(Collected data)
════════════════════

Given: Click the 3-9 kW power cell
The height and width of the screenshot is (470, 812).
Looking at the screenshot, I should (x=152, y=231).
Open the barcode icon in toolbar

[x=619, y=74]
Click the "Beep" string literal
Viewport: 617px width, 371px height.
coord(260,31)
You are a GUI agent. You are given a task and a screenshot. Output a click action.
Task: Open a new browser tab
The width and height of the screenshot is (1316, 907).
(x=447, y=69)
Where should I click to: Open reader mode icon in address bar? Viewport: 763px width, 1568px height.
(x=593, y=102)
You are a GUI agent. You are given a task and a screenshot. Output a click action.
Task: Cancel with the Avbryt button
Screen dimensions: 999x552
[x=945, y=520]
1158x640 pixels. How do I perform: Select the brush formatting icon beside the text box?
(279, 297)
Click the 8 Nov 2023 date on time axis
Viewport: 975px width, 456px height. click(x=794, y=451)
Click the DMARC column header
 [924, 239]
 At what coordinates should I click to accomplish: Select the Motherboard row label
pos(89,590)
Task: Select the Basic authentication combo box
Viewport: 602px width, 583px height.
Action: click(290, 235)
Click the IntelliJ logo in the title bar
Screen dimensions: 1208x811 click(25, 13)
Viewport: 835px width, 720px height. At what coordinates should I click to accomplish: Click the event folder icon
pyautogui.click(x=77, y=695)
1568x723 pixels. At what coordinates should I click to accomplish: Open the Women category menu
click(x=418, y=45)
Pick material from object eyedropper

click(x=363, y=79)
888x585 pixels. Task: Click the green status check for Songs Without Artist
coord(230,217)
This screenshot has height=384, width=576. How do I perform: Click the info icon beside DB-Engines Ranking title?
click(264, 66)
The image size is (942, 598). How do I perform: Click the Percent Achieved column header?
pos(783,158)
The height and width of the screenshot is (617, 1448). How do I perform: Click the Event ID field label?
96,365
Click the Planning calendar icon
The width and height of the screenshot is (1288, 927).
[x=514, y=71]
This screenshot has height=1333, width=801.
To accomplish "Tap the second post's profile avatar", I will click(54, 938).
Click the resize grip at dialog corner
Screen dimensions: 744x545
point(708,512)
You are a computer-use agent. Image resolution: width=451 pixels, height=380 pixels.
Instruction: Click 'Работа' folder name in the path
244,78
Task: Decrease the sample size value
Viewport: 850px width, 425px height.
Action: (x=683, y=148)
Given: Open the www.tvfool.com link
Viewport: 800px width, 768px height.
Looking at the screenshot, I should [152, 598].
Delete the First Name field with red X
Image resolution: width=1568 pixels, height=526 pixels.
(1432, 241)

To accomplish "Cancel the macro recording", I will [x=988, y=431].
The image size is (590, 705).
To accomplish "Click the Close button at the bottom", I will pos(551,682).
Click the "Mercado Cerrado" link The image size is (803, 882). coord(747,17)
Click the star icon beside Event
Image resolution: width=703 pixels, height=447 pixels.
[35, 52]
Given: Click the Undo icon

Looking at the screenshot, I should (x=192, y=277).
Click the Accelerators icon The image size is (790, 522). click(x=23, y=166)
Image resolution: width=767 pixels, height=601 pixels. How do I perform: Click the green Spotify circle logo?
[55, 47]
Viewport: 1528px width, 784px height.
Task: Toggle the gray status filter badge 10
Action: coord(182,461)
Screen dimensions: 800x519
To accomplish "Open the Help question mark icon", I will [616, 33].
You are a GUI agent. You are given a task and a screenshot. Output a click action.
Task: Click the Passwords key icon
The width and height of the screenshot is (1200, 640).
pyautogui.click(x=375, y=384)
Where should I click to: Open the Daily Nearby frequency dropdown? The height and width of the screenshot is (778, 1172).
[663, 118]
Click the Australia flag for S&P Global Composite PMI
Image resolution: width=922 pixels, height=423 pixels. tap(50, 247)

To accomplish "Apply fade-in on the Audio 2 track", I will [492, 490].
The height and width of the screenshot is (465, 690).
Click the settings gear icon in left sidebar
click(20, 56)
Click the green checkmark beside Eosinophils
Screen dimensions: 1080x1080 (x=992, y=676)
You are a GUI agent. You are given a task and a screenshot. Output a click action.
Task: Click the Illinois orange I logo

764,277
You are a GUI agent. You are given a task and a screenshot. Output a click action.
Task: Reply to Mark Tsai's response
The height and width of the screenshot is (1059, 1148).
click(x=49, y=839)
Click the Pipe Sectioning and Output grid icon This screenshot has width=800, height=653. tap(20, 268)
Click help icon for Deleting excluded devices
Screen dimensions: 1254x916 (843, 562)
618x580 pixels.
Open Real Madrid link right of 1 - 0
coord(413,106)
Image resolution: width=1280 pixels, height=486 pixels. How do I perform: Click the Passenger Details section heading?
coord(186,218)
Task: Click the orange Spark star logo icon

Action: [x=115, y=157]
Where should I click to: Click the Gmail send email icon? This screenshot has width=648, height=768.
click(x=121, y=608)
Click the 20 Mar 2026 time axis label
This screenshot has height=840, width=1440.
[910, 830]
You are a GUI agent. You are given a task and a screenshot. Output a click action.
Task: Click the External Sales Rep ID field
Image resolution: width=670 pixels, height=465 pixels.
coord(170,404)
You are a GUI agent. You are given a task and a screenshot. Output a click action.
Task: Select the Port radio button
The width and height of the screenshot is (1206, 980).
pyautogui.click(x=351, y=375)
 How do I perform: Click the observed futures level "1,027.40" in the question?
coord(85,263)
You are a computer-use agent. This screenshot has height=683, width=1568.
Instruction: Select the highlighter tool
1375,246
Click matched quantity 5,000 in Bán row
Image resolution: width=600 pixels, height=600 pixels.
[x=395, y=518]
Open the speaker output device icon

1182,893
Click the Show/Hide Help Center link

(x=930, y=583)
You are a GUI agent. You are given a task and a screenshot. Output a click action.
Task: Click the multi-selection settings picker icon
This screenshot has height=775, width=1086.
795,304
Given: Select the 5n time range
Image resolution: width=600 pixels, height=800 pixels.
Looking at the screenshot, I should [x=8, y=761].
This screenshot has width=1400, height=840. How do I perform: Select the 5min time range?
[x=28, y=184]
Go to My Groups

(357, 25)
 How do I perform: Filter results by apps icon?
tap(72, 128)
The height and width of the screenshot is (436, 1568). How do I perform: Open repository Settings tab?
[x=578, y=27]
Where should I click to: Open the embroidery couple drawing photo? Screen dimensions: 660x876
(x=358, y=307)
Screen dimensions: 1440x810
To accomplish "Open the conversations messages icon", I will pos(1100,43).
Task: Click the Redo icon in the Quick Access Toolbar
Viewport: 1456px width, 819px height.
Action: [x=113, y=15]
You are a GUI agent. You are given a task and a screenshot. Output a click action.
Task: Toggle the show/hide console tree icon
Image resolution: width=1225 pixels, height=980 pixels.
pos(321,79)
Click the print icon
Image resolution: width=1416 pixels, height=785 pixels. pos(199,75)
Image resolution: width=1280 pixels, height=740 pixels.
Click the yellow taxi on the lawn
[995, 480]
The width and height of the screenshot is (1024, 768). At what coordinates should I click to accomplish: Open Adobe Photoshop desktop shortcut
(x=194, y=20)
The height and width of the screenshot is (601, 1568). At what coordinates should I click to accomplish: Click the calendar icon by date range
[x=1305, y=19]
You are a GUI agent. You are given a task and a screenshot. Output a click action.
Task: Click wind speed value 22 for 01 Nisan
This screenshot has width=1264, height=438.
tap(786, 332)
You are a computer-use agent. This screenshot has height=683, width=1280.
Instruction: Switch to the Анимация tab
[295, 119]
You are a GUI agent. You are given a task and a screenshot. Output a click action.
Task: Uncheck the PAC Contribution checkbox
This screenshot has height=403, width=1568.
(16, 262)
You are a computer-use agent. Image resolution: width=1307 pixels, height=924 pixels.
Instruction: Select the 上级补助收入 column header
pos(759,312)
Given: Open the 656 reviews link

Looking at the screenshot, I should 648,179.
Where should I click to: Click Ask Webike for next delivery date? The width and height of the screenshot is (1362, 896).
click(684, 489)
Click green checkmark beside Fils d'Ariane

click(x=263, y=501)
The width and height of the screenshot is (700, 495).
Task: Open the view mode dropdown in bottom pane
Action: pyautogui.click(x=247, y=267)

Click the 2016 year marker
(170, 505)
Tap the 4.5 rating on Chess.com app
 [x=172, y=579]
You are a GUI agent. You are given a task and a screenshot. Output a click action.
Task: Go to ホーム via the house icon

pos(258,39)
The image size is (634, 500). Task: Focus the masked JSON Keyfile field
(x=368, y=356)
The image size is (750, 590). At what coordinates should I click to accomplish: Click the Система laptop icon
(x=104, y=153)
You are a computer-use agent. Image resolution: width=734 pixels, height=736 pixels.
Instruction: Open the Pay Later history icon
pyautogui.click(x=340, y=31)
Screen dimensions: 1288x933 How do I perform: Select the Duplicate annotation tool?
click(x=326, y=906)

════════════════════

## DESCRIPTION OF THE TASK:
Would you retype exactly the lines above, from the line with "The height and width of the screenshot is (465, 690)." to the line with "has height=683, width=1568.", with both end lines kept and nothing more?

## TASK RESPONSE:
The height and width of the screenshot is (465, 690).
Click the settings gear icon in left sidebar
click(20, 56)
Click the green checkmark beside Eosinophils
Screen dimensions: 1080x1080 (x=992, y=676)
You are a GUI agent. You are given a task and a screenshot. Output a click action.
Task: Click the Illinois orange I logo

764,277
You are a GUI agent. You are given a task and a screenshot. Output a click action.
Task: Reply to Mark Tsai's response
The height and width of the screenshot is (1059, 1148).
click(x=49, y=839)
Click the Pipe Sectioning and Output grid icon This screenshot has width=800, height=653. tap(20, 268)
Click help icon for Deleting excluded devices
Screen dimensions: 1254x916 (843, 562)
618x580 pixels.
Open Real Madrid link right of 1 - 0
coord(413,106)
Image resolution: width=1280 pixels, height=486 pixels. How do I perform: Click the Passenger Details section heading?
coord(186,218)
Task: Click the orange Spark star logo icon

Action: [x=115, y=157]
Where should I click to: Click the Gmail send email icon? This screenshot has width=648, height=768.
click(x=121, y=608)
Click the 20 Mar 2026 time axis label
This screenshot has height=840, width=1440.
[910, 830]
You are a GUI agent. You are given a task and a screenshot. Output a click action.
Task: Click the External Sales Rep ID field
Image resolution: width=670 pixels, height=465 pixels.
coord(170,404)
You are a GUI agent. You are given a task and a screenshot. Output a click action.
Task: Select the Port radio button
The width and height of the screenshot is (1206, 980).
pyautogui.click(x=351, y=375)
 How do I perform: Click the observed futures level "1,027.40" in the question?
coord(85,263)
You are a computer-use agent. This screenshot has height=683, width=1568.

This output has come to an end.